• _ABOUT THIS EXERCISE_
Each line below should be copied exactly as it stands.

Stored records:

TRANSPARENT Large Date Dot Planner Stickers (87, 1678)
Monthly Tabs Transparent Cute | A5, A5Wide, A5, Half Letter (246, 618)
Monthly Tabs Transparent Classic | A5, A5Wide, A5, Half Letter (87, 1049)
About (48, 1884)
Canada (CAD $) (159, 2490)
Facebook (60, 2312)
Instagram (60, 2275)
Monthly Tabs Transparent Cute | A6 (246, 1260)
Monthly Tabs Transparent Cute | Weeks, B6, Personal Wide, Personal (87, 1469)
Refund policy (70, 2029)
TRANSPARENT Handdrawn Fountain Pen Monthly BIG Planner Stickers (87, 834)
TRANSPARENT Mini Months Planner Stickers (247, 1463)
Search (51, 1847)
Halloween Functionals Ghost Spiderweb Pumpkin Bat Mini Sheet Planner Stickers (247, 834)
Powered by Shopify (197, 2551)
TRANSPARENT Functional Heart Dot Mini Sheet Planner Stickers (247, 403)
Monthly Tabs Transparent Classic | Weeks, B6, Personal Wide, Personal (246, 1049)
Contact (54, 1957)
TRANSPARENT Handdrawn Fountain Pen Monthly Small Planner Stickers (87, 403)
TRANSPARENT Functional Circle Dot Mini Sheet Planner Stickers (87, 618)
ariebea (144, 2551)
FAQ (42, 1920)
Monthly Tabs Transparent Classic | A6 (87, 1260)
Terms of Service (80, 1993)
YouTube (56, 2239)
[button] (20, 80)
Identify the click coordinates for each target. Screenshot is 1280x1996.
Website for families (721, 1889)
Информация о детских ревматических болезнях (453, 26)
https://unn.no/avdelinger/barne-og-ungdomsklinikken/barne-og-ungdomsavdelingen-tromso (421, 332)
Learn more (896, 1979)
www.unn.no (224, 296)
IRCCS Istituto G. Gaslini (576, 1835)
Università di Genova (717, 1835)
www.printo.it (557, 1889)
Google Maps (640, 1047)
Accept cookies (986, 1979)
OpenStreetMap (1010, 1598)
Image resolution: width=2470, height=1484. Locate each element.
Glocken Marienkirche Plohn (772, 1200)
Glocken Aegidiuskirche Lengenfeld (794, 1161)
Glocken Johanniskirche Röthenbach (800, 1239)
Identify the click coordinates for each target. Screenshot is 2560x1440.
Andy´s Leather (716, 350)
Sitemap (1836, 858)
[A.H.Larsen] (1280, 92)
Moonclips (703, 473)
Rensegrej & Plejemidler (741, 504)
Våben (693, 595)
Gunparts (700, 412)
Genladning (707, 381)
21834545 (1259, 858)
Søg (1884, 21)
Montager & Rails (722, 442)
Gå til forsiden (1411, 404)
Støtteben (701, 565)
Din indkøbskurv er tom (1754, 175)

• _RESULT FOR THIS EXERCISE_
TRANSPARENT Large Date Dot Planner Stickers (87, 1678)
Monthly Tabs Transparent Cute | A5, A5Wide, A5, Half Letter (246, 618)
Monthly Tabs Transparent Classic | A5, A5Wide, A5, Half Letter (87, 1049)
About (48, 1884)
Canada (CAD $) (159, 2490)
Facebook (60, 2312)
Instagram (60, 2275)
Monthly Tabs Transparent Cute | A6 (246, 1260)
Monthly Tabs Transparent Cute | Weeks, B6, Personal Wide, Personal (87, 1469)
Refund policy (70, 2029)
TRANSPARENT Handdrawn Fountain Pen Monthly BIG Planner Stickers (87, 834)
TRANSPARENT Mini Months Planner Stickers (247, 1463)
Search (51, 1847)
Halloween Functionals Ghost Spiderweb Pumpkin Bat Mini Sheet Planner Stickers (247, 834)
Powered by Shopify (197, 2551)
TRANSPARENT Functional Heart Dot Mini Sheet Planner Stickers (247, 403)
Monthly Tabs Transparent Classic | Weeks, B6, Personal Wide, Personal (246, 1049)
Contact (54, 1957)
TRANSPARENT Handdrawn Fountain Pen Monthly Small Planner Stickers (87, 403)
TRANSPARENT Functional Circle Dot Mini Sheet Planner Stickers (87, 618)
ariebea (144, 2551)
FAQ (42, 1920)
Monthly Tabs Transparent Classic | A6 (87, 1260)
Terms of Service (80, 1993)
YouTube (56, 2239)
[button] (20, 80)
Identify the click coordinates for each target. Screenshot is 1280x1996.
Website for families (721, 1889)
Информация о детских ревматических болезнях (453, 26)
https://unn.no/avdelinger/barne-og-ungdomsklinikken/barne-og-ungdomsavdelingen-tromso (421, 332)
Learn more (896, 1979)
www.unn.no (224, 296)
IRCCS Istituto G. Gaslini (576, 1835)
Università di Genova (717, 1835)
www.printo.it (557, 1889)
Google Maps (640, 1047)
Accept cookies (986, 1979)
OpenStreetMap (1010, 1598)
Image resolution: width=2470, height=1484. Locate each element.
Glocken Marienkirche Plohn (772, 1200)
Glocken Aegidiuskirche Lengenfeld (794, 1161)
Glocken Johanniskirche Röthenbach (800, 1239)
Identify the click coordinates for each target. Screenshot is 2560x1440.
Andy´s Leather (716, 350)
Sitemap (1836, 858)
[A.H.Larsen] (1280, 92)
Moonclips (703, 473)
Rensegrej & Plejemidler (741, 504)
Våben (693, 595)
Gunparts (700, 412)
Genladning (707, 381)
21834545 (1259, 858)
Søg (1884, 21)
Montager & Rails (722, 442)
Gå til forsiden (1411, 404)
Støtteben (701, 565)
Din indkøbskurv er tom (1754, 175)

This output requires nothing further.